Dr. Scott Kirkpatrick, Manager of Workstation Design at IBM's Thomas J. Watson Research Center, explored numerous potential applications of neural nets as information processing elements. They can be viewed as filters, transformers, classifiers, and predictors. Commercial applications include routine processing of high-volume data streams such as credit-checking and programmed arbitrage trading. They are also well-suited to adaptive equalization, echo cancellation, and other signal processing tasks. SAIC is using them in its automated luggage inspection system to recognize the telltale signs of suspect contents of checked luggage. Neurogammon 1.0, which took two years to build, plays a mean game of backgammon, beating all other machines and giving world class humans a run for their money. Hard problems for neural nets include 3D object recognition in complex scenes, natural language understanding, and "database mining" (theory construction). Today's commercially viable applications of neural nets could only support about 200 people. It will be many years before neurocomputing becomes a profitable industry.

Marvin Minsky, MIT's Donner Professor of Science, gave an entertaining talk on "Future Models". The human brain has over 400 specialized architectures, and is equivalent in capacity to about 200 Connection Machines (Model CM-2). There are about 2000 data buses interconnecting the various departments of the brain. As one moves up the hierarchy of information processing, one begins at Sensory-Motor and advances through Concrete Thinking, Operational Thinking, "Other Stages", and arrives at Formal Thinking as the highest cognitive stage. A human subject matter expert who is a world class master in his field has about 20-50 thousand discrete "chunks" of knowledge. Among the computational paradigms found in the brain, there are Space Frames (for visual information), Script Frames (for stories), Trans-Frames (for mapping between frames), K-Lines (recurring thematic threads in a person's lifetime experiential learning curve), Semantic Networks (for vocabulary and ideas), Trees (for hierarchical and taxonomical knowledge), and Rule-Based Systems (for bureaucrats). Minsky's theory is summarized in his latest book, Society of Mind. Results with neural networks solving "interesting" problems such as playing backgammon or doing freshman calculus reveal that we don't always know which problems are hard. It appears that a problem is hard until somebody shows an easy way to solve it. After that, it's deemed trivial. As to intelligence, Minsky says that humans are good at what humans do. He says, "A frog is very good at catching flies. And you're not."

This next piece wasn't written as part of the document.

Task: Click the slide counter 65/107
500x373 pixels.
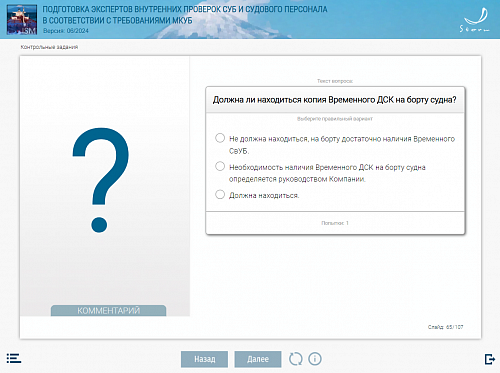Action: [446, 327]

The afternoon panel discussion, led by Patrick Winston, provided the speakers and audience another chance to visit and revisit topics of interest. That commercial neural networks are not solving profoundly deep and important problems was a source of dismay to some, who thought that we had enough programmed trading and credit checking going on already, and we don't need more robots turning down our loans and sending the stock markets into instability.

The deeper significance of the symposium is that research in neural networks is stimulating the field of brain and cognitive science and giving us new insights into who we are, how we came to be that way, and where we can go, if we use our higher cognitive functions to best advantage.